The best source for dog training news, tricks and treats, right from world class leaders in dog training.

The best source for dog training news, tricks and treats, right from world class leaders in dog training.

My Police Tracking Dog Over Shoots Corners?

I recently received two emails from police K9 handlers who had similar tracking problems. Both had dogs that ran tracks but blew by the corners. They both wanted to know what to do.  The following is what I recommended.

There is nothing wrong with a dog running on a track as long as the dog has scent. In fact, in many cases, unless the dog can track at a run, they will never catch up to the suspect.

Bottom line is: dogs that run when tracking catch more bad guys than foot-step-trackers. By foot-step-trackers I mean the style of tracking seen in Schutzhund or IPO.

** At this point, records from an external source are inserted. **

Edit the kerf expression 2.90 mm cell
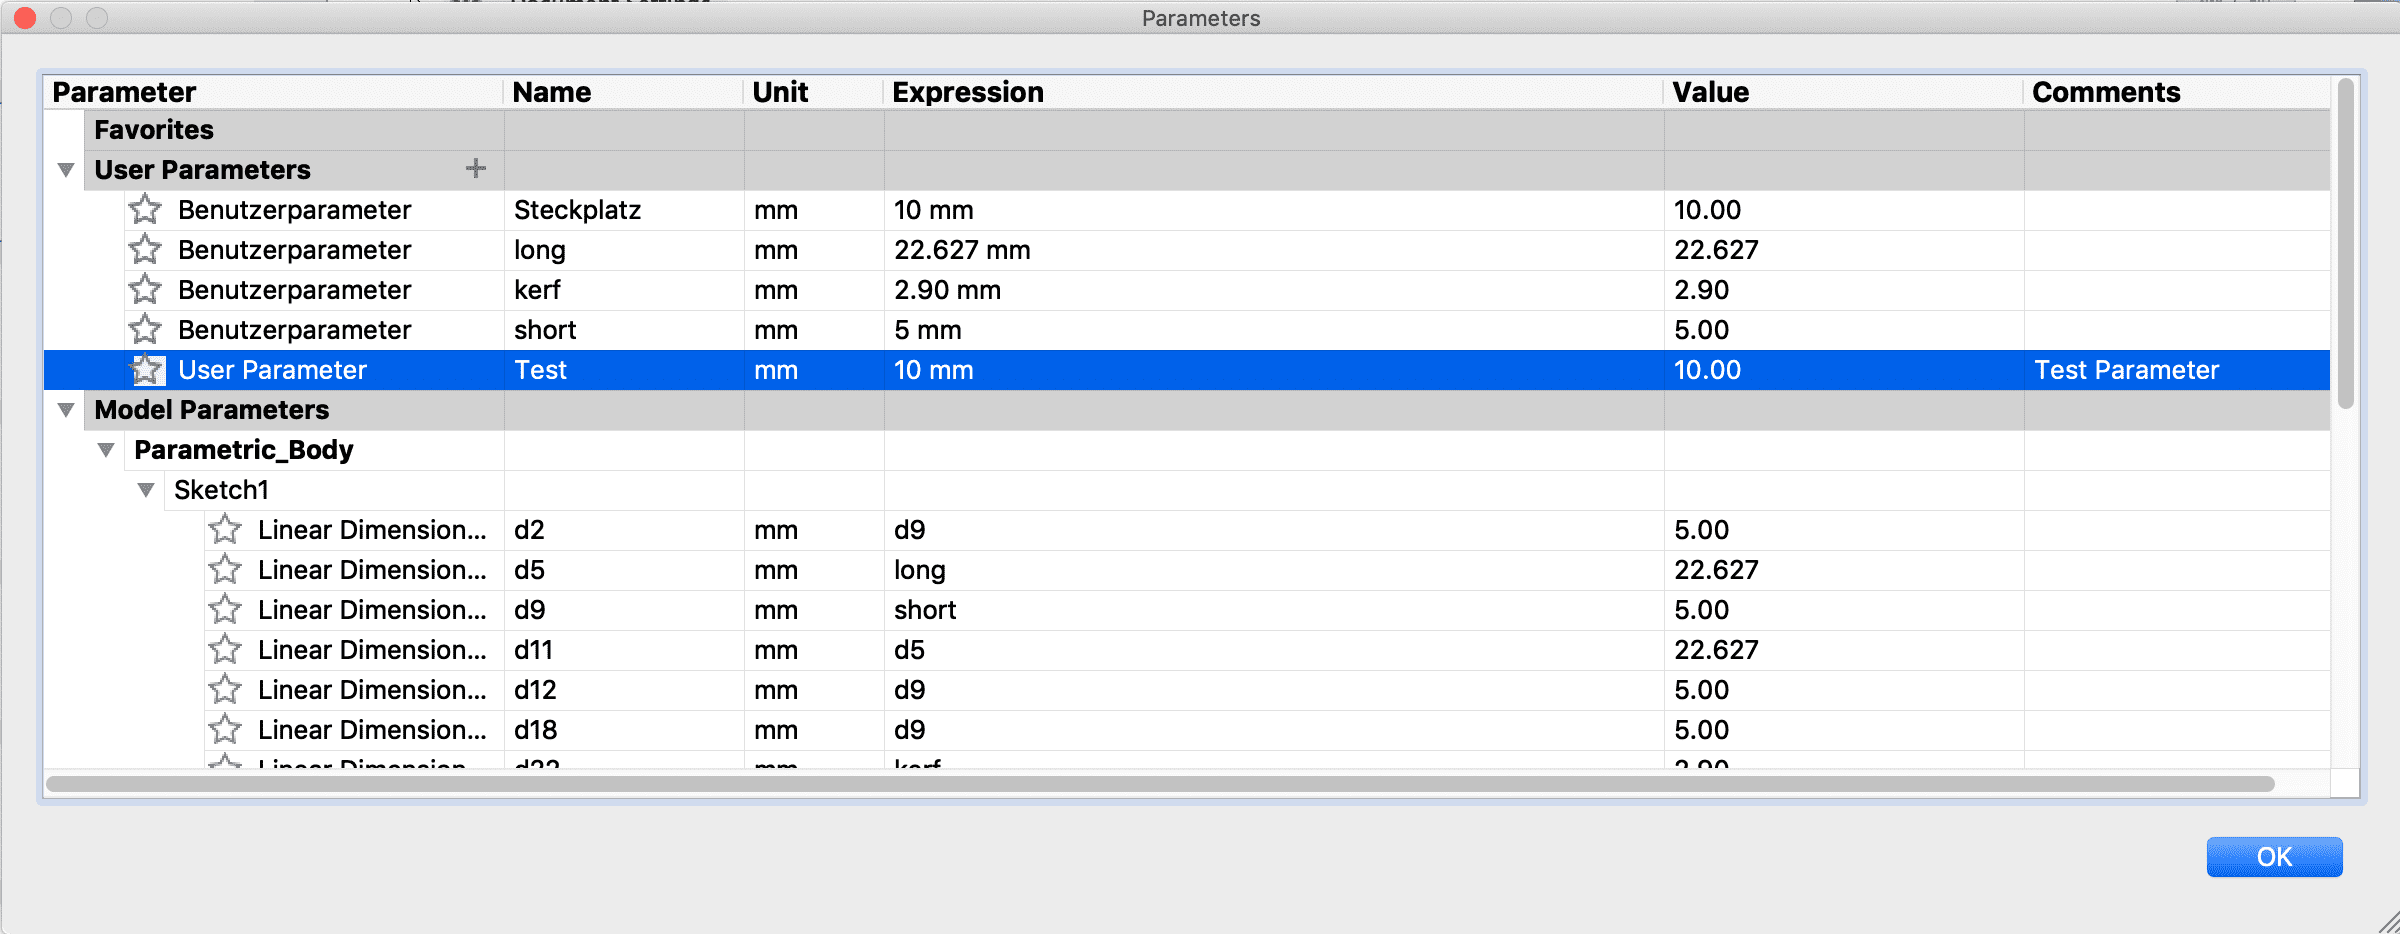 coord(947,290)
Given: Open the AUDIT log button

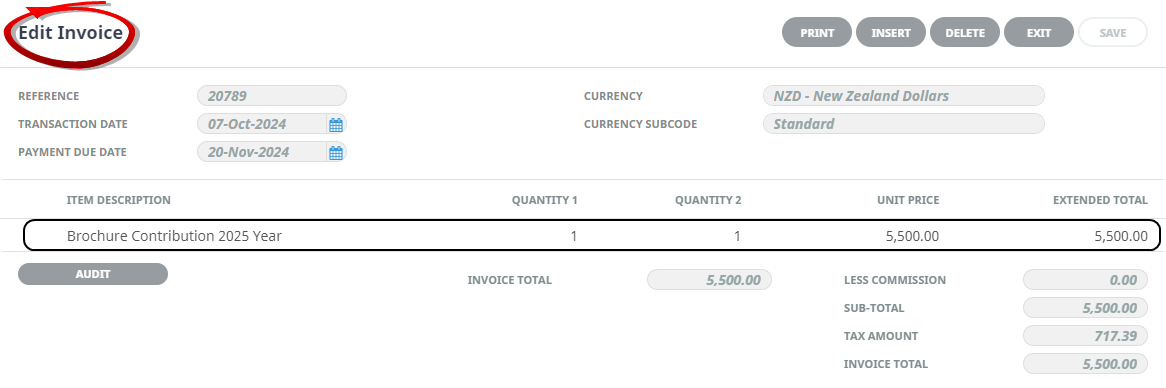Looking at the screenshot, I should [x=93, y=274].
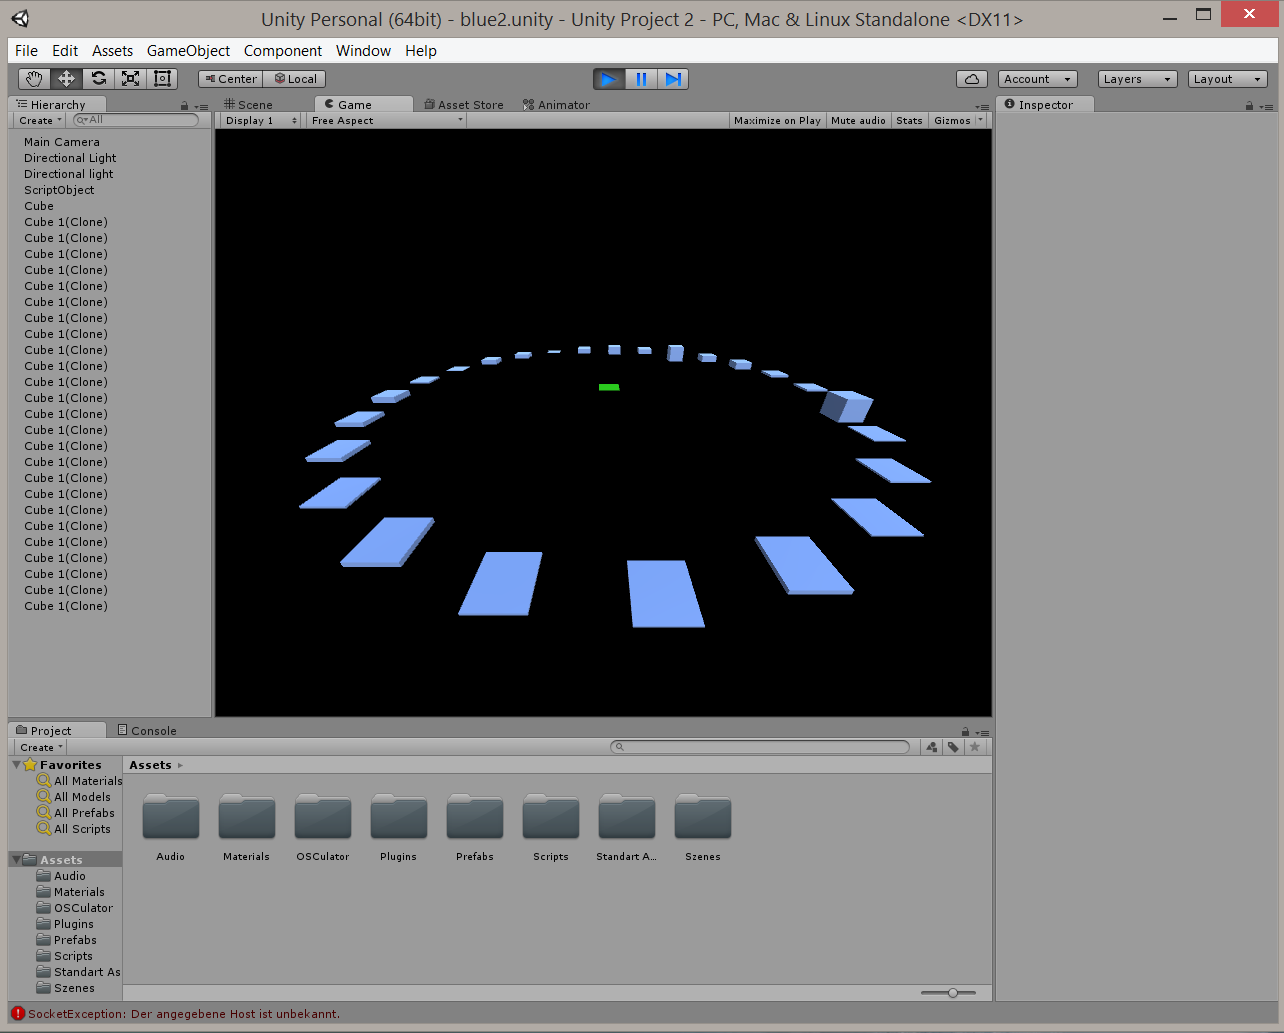Collapse the Favorites tree section

coord(17,765)
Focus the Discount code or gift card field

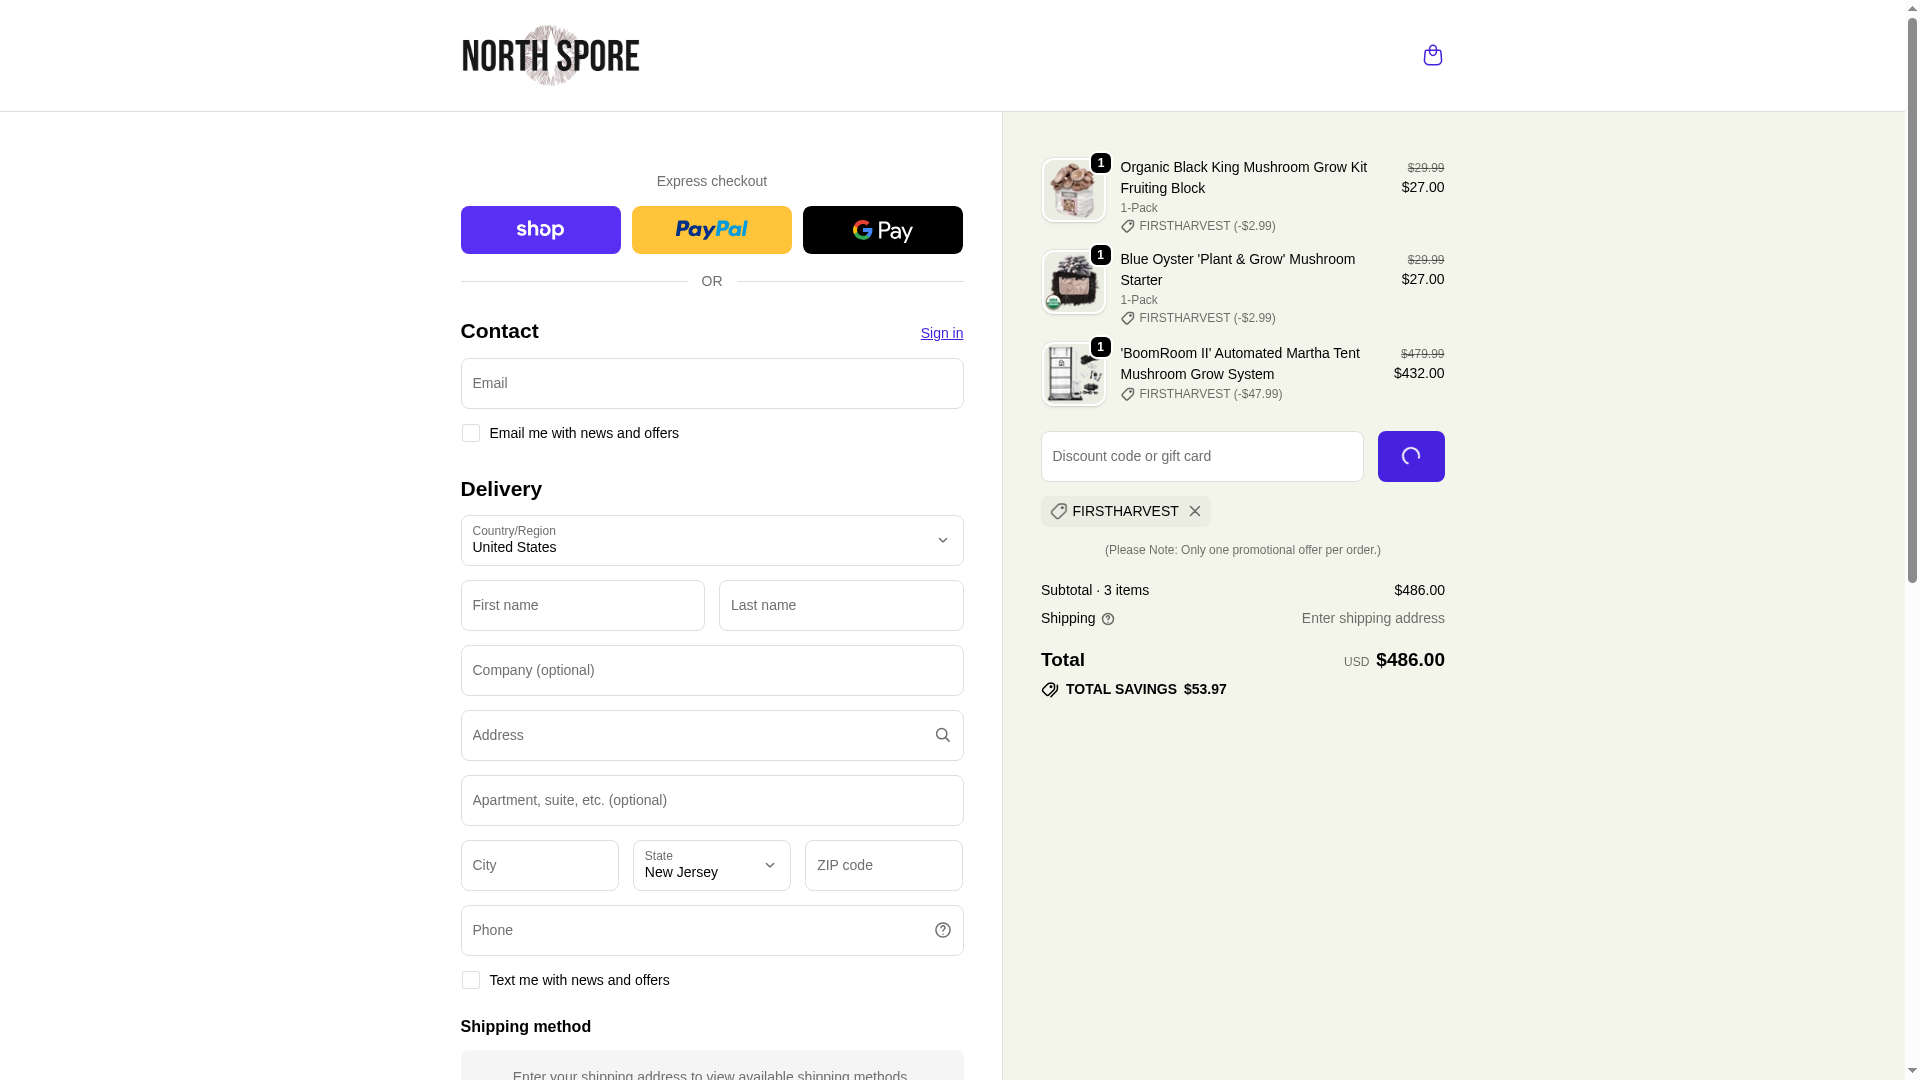click(x=1201, y=456)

Dogs that run will almost always overshoot corners, it’s about impossible not to.  With experience, a well trained dog will give a noticeable track-loss indication and start to circle. This must become a trained reaction for track loss.

Track loss indications can vary; they can be a head swing or the dog lifts its head or he slows way down. Each dog is different. 

Our goal is to teach the dog to give a clear signal for track loss when they over run a corner. It’s the handler’s responsibility to recognize that signal. This should be something that is learned on training tracks. 

When handlers recognize track-loss within 20 to 30 feet past a corner the handler can help the dog (through circling) figure out which way the suspect went. Brand new police service dogs can be taught track-loss in @50 training tracks. Dogs that have problems because of a poor foundation in tracking may need 150 to 200 tracks.  Bottom line is it’s always quicker to train a behavior the correctly from the beginning than having to go back and retrain a problem out of the dog.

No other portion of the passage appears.